My father, the late Charles Sr., spent the last several years of his life teaching driver education, in the process of which he earned the respect and affection of innumerable Guilford County students. But decades earlier, in the 1970s and ’80s, he had taught his own kids how to drive. And for that monumental task, the accolades have been insufficient.
It stands to reason that Dad would eventually be a driver’s ed instructor. He racked up thousands of miles all over the Southeast and Mid-Atlantic as a traveling salesman for a South Carolina-based textile firm. But his driving expertise was not limited to automobiles. He drove everything, from motorcycles to motor homes.
I’m grateful for the lessons Dad taught me behind the wheel, but in retrospect, I also feel sorry for him. There were, after all, four of us — my younger brother, two older sisters and me — and much of Dad’s instruction took place with one of us behind the wheel of a 1977 Honda Civic.
Don’t misunderstand. It was a great little car, but it presented a couple of obstacles: first, Dad was so big he could barely fit in the passenger seat. He looked like an elephant astride a tricycle. And second (this was only an obstacle for me and my siblings), the Civic was a stick-shift.
To the driver unfamiliar with that type of transmission, the term “stick-shift” is synonymous with “whiplash.” Placing a novice behind the wheel of an automobile with a manual transmission is the equivalent of putting an uncoordinated person with no sense of rhythm behind a drum set: chaotic and unpleasant.
But Dad was notoriously stoic and unflappable. I can count on one hand the number of times I witnessed any kind of emotional outburst from my father. (One of those occasions involved a legal dispute, which we lost, against another neighborhood family. Dad delivered the monetary settlement to the plaintiffs in the form of multiple bags of pennies, which spawned a profanity-laced confrontation that nearly escalated into front-lawn fisticuffs. That’s an interesting story for another day.)
He also had a robust sense of humor, which came in handy when, as a consequence of my driving “skills,” the Honda lurched violently forward a foot or two before unceremoniously stalling. Repeatedly.
This must have happened a dozen times. Because of my initial incomprehension of the relationship between the accelerator and the clutch, we were alternately hurled forward into the windshield, and then slammed backward and pinned to our seats.
Dad joked about needing a neck brace, and I remember his melodramatic entrance when we got home: lurching stiffly into the living room, moaning and holding his neck, informing Mom and my siblings that he might require medical attention, etc.
My first stick-shift lessons took place in the parking lot of a church on Horse Pen Creek Road. I wouldn’t be too surprised if the skid marks I produced, lunging and gyrating back and forth so long ago, are still evident today. Echoes of Dad’s laughter probably linger in the air.
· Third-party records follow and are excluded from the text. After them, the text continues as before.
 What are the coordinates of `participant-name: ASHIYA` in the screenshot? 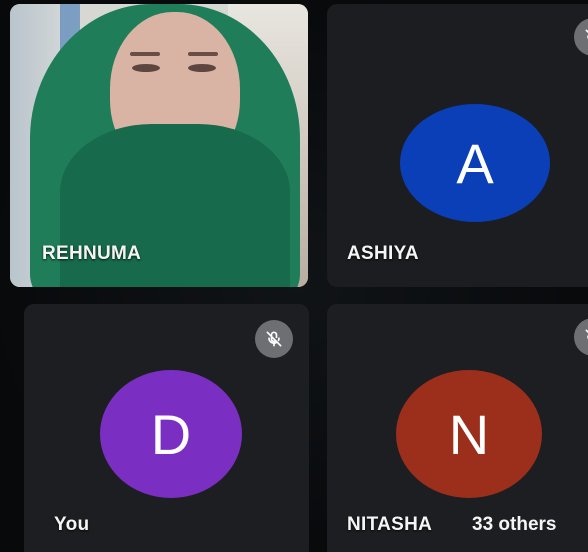 It's located at (383, 254).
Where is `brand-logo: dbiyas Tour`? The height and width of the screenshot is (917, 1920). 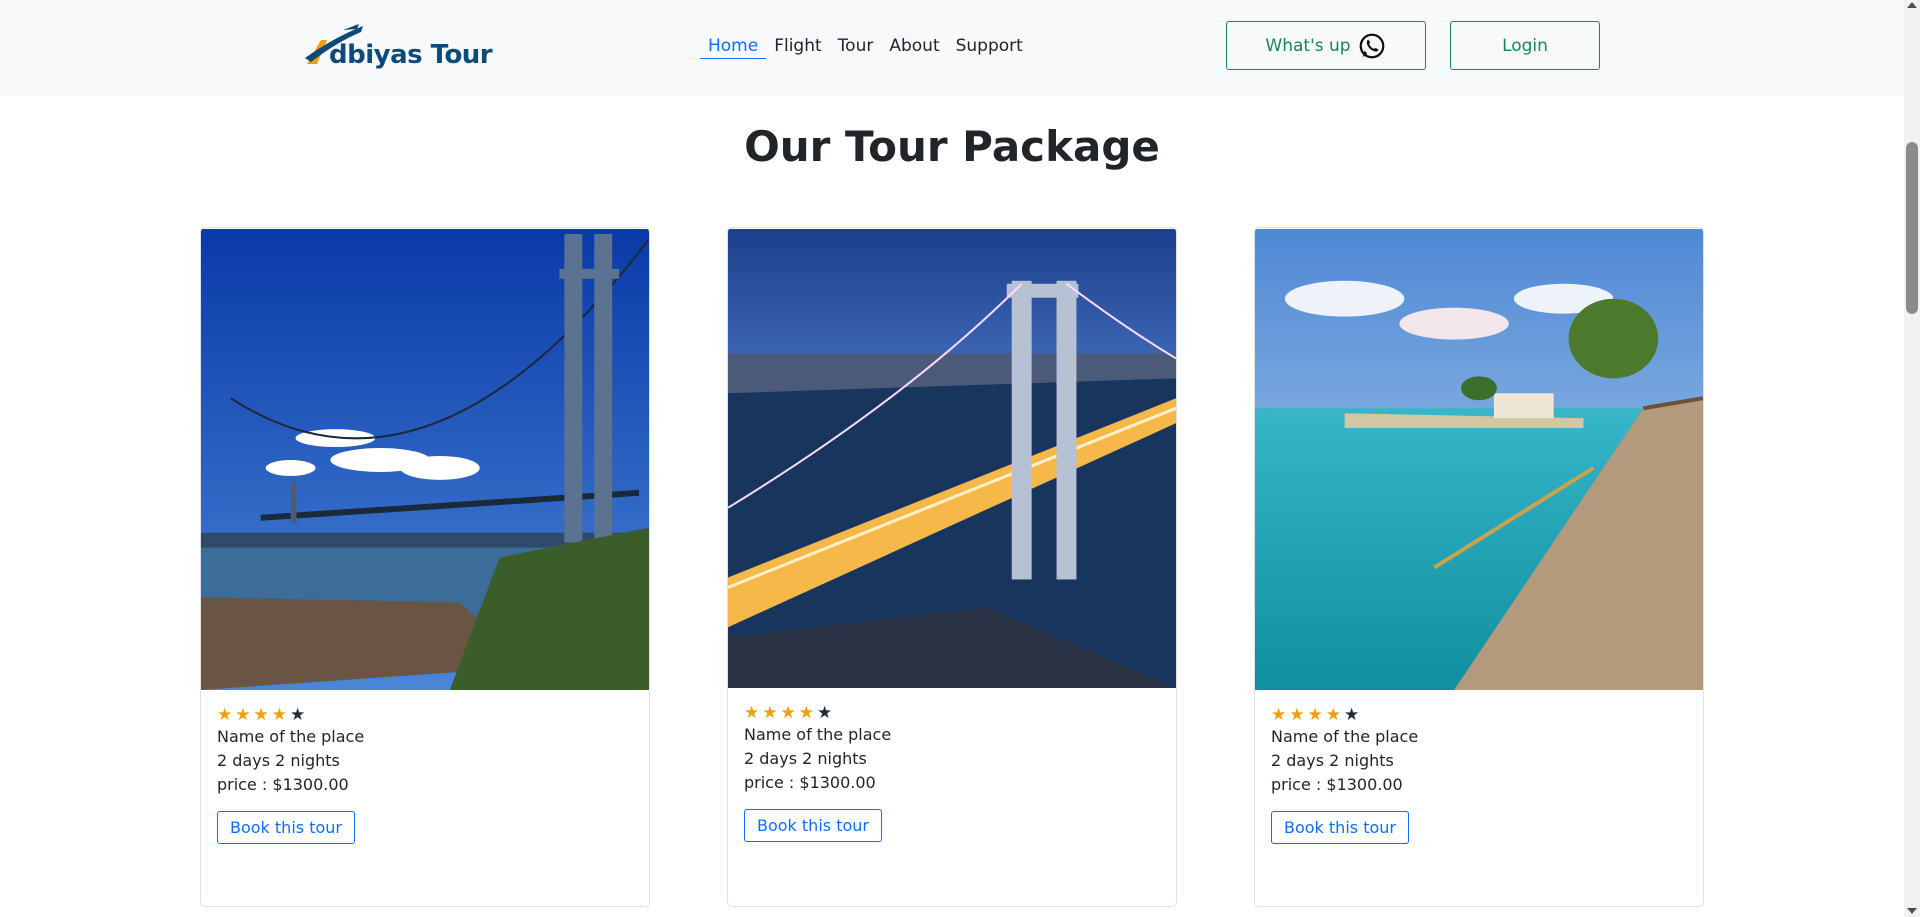
brand-logo: dbiyas Tour is located at coordinates (403, 47).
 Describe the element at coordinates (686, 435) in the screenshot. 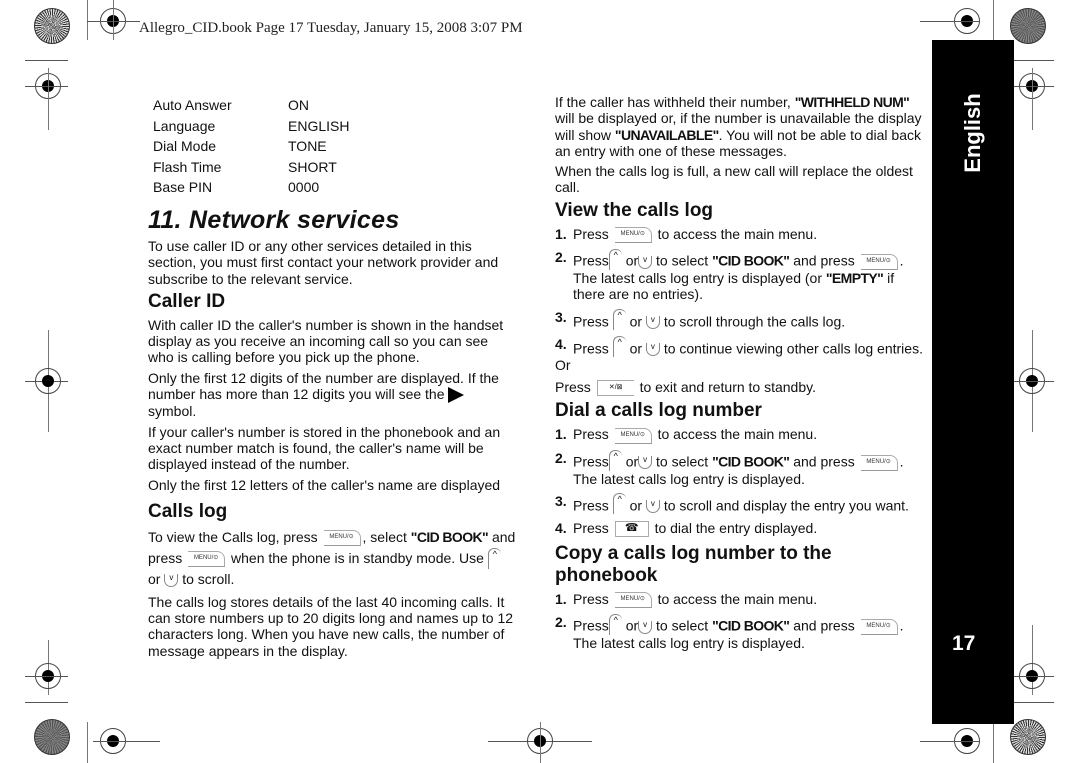

I see `dial-step-1: 1. Press MENU/⊙ to access the main menu.` at that location.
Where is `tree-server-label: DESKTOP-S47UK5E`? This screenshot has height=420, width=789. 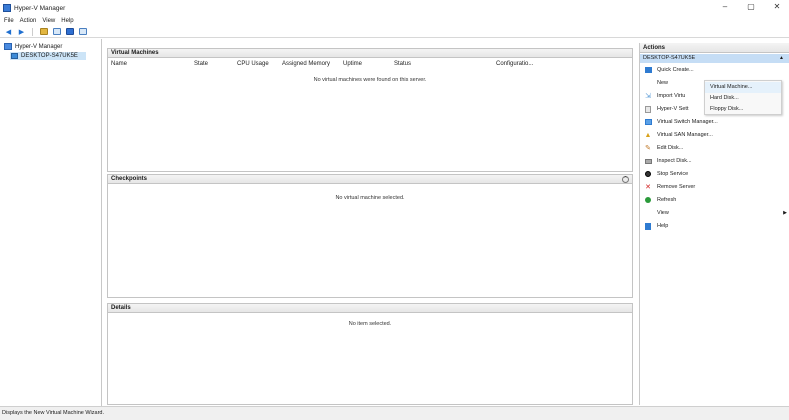 tree-server-label: DESKTOP-S47UK5E is located at coordinates (50, 56).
A couple of hundred years ago, a British statesman by the name of Lord Chesterfield wrote the following in a letter to his son: “We are, in truth, more than half what we are, by imitation. The great point is, to choose good models, and to study them with care. People insensibly contract, not only the air, the manners, and the vices, of those with whom they commonly converse, but their virtues too, and even their way of thinking.”
I am fortunate to be the son of a “good model,” a man I strive to emulate.